Дядя Эд предложил, что наймет лодку и прокатит меня до маяка, в день последней жуткой ссоры между моей матерью и моей бабушкой. Сам я поразился в то утро своему ответу, что мне туда не хочется. Подступало нечто злое, и присутствовать казалось мне необходимым, дабы сберечь дом. Я ковырялся с завтраком в кухне. Дядя уставился на меня, пожал плечами и отвернулся к посудной полке над широкой плитой. Приезжая, он там держал бутылку виски и в течение дня несколько раз прикладывался к ней. Выпитое никак внешне не действовало, хотя бабушка обожала уверять, что в его молодые годы лошадь тверже, чем он, находила дорогу домой. Он плеснул себе чуток и ласкал рюмку, мы глядели друг на друга и слушали. Смешиваясь со вздохами ветра в соснах по соседству, нарастал шум где-то в парадных комнатах нашего дома. Две женщины кричали друг на дружку. Дядя Эд улыбнулся мне, рюмку поставил на полку. «Схожу-ка я», — сказал. Пока он проходил в дверь, я расслышал крик матери: «Я у тебя в служанках тридцать лет!» Бабушкин голос звучал громче: «Ты продала эти бумаги!» Миску из-под каши я поставил в раковину, залил водою и намерился выскользнуть через черный ход. Дядя Эд гудел: «Ты ж не хочешь засадить родную дочь в тюрьму!»

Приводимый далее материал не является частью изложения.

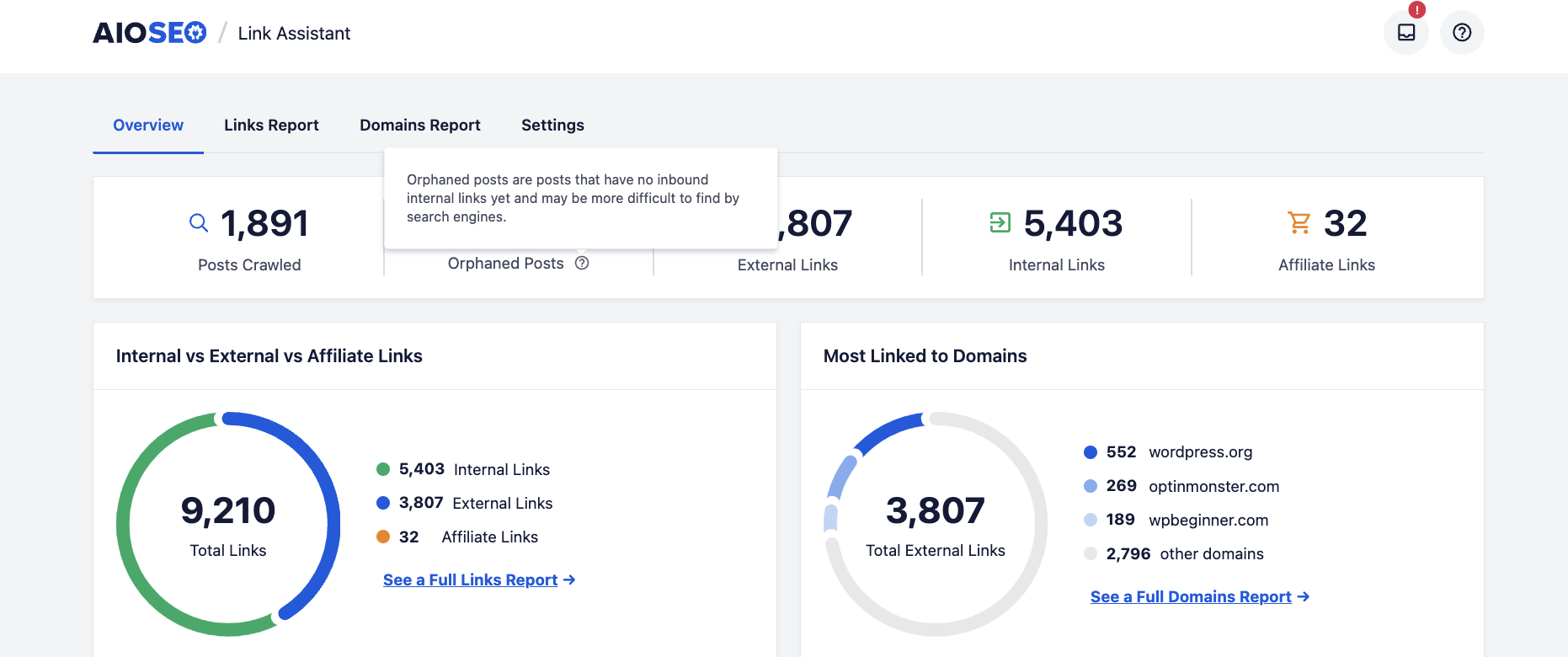Click the Posts Crawled magnifier icon

(x=199, y=223)
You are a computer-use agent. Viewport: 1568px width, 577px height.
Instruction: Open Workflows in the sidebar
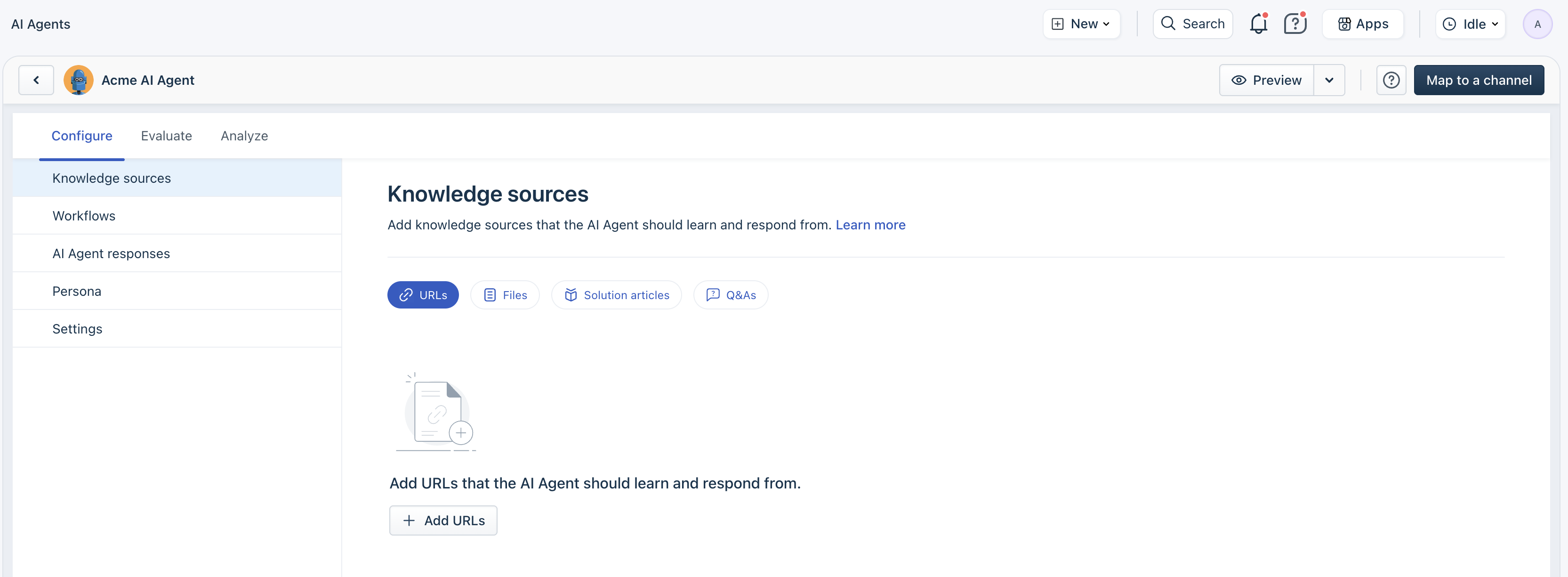click(x=84, y=216)
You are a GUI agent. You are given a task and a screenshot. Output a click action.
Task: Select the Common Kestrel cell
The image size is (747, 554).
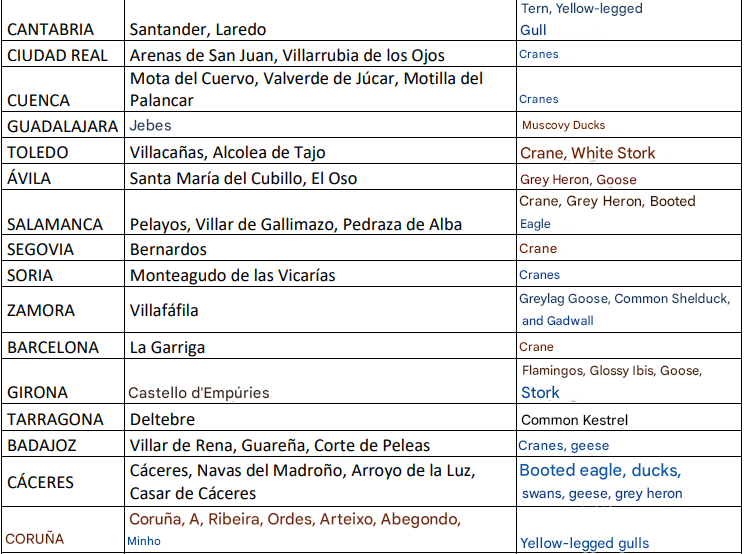click(574, 420)
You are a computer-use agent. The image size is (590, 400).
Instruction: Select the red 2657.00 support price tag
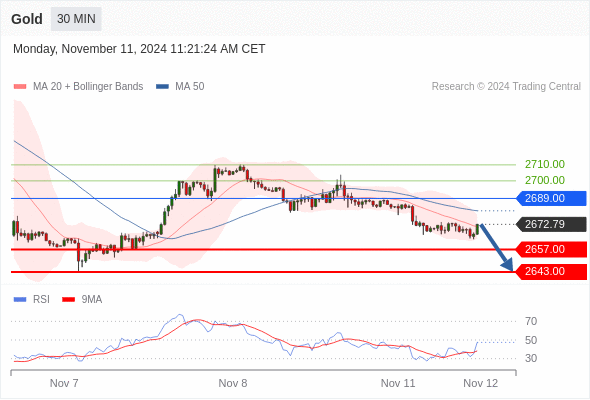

В глубине сада стоял высокий раздвоенный дуб. Чтоб удобней было влезать на него, я прибил перекладины меж расходящимися стволами, получилось подобие лестницы. Предпочел я тот ствол, который повыше, лез и лез до места, где он, не толще сука, трясся и качался под ветром. Над домами и деревьями было мне видно, где голубая чаша неба встречается с темно-серым горизонтом озера. Ближе к берегу вились белые полоски прибоя. Все подрагивало, потому что дуб мотался взад-вперед. Внизу машина дяди Эда торчала посередь двора. И увидел я, что дядя вместе с моей матерью вышли из дома, остановились у автомобиля. Демисезонное пальто мать держала на руке. Наверно, они звали меня, но слышно не было. Мать села в машину. Дядя вернулся на крыльцо за чемоданом, стоявшим у перил. Мать уезжала. Я кричал, кричал, но ветер шумел беспрерывно, и мой голос терялся в нем. Когда я спустился, они уж уехали. Руки горели от столь быстрого спуска. Я отправился на озеро глядеть на волны.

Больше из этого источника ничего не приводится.